Michael Paragyios Μιχάλης Παραγιός

Personal information
- Born: August 25, 1982 (age 43) Glyfada, Athens, Greece
- Nationality: Greek
- Listed height: 6 ft 9.5 in (2.07 m)
- Listed weight: 245 lb (111 kg)

Career information
- Playing career: 2001–2017
- Position: Power forward / center
- Number: 17

Career history
- 2001–2005: Ionikos Nikeas
- 2005–2007: Ilysiakos
- 2007–2008: Maroussi
- 2008–2012: Panionios
- 2012–2014: Ilysiakos
- 2014–2015: Ethnikos Piraeus
- 2016–2017: Proteas Voulas

Career highlights
- Greek All-Star Game Slam Dunk Champion (2006);

= Michael Paragyios =

Greek basketball player

Michael Paragyios (alternate spellings: Michalis, Mihalis Paragios) (Greek: Μιχάλης Παραγιός; born August 25, 1982, in Glyfada, Athens, Greece) is a Greek former professional basketball player.
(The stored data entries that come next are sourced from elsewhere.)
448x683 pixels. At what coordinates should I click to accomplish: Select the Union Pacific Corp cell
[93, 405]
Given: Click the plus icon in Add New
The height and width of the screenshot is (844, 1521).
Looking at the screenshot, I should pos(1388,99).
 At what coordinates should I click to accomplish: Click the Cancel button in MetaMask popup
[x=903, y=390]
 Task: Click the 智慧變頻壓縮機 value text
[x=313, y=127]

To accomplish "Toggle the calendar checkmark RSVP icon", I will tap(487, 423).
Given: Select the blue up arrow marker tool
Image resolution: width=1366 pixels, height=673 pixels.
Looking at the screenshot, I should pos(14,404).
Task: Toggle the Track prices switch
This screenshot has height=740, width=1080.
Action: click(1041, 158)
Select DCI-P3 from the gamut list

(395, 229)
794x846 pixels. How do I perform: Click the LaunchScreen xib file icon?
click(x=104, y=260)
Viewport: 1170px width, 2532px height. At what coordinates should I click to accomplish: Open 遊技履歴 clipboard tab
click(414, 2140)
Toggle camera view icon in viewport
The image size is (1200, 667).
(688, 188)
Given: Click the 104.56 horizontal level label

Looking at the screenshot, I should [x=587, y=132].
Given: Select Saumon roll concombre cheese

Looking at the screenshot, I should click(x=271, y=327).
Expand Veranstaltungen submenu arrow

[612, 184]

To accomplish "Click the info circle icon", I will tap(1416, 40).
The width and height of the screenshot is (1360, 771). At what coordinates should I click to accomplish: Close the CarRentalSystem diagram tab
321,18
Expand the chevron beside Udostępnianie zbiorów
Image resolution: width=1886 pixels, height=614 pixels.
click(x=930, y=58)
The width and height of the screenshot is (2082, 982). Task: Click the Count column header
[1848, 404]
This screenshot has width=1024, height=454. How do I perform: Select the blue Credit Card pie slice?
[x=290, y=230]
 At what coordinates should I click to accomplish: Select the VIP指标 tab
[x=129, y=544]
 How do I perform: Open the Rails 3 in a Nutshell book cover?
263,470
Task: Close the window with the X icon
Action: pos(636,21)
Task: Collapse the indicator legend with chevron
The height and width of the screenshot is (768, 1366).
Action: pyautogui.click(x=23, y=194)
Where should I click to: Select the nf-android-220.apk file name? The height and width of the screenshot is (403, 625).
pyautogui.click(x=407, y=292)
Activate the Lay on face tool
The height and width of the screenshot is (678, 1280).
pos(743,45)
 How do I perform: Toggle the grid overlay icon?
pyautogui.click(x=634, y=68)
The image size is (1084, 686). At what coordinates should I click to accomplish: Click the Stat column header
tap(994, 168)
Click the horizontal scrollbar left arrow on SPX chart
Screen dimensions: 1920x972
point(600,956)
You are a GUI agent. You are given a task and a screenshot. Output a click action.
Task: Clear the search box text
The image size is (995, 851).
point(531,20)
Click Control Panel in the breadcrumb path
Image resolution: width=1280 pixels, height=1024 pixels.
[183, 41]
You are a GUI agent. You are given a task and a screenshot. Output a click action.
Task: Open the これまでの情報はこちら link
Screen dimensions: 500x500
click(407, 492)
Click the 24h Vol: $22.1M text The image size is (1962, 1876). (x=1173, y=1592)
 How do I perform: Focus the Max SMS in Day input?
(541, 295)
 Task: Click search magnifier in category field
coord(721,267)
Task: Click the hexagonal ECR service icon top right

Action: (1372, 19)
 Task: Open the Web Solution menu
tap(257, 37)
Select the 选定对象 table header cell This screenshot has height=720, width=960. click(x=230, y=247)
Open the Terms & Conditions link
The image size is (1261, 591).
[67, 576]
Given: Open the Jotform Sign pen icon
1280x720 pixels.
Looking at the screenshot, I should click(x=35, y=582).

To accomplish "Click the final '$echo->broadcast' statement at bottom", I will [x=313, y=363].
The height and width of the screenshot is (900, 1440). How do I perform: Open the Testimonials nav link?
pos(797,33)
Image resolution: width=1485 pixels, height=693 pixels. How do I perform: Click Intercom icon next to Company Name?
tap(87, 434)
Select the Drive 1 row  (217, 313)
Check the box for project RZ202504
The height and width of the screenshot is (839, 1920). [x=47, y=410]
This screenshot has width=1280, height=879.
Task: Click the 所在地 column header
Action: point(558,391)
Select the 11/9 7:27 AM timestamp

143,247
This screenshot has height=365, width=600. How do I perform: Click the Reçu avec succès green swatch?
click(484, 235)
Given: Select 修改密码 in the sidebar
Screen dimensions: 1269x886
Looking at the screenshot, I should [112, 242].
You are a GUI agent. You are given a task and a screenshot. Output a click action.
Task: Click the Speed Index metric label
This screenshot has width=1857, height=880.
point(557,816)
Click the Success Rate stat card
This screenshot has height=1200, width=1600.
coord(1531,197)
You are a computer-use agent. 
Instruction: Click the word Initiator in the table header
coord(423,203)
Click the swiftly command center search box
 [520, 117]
At a height of 2.07m (6 ft 9 ½ in) tall, he played at the power forward and center positions.

==Professional career==
Paragyios began playing basketball with Aris Glyfada. During his pro career, he played with some of the following clubs: Ionikos Nikeas, Ilysiakos, Maroussi, and Panionios. He won the Greek All-Star Game Slam Dunk Contest in the year 2006. In 2014, he joined Ethnikos Piraeus.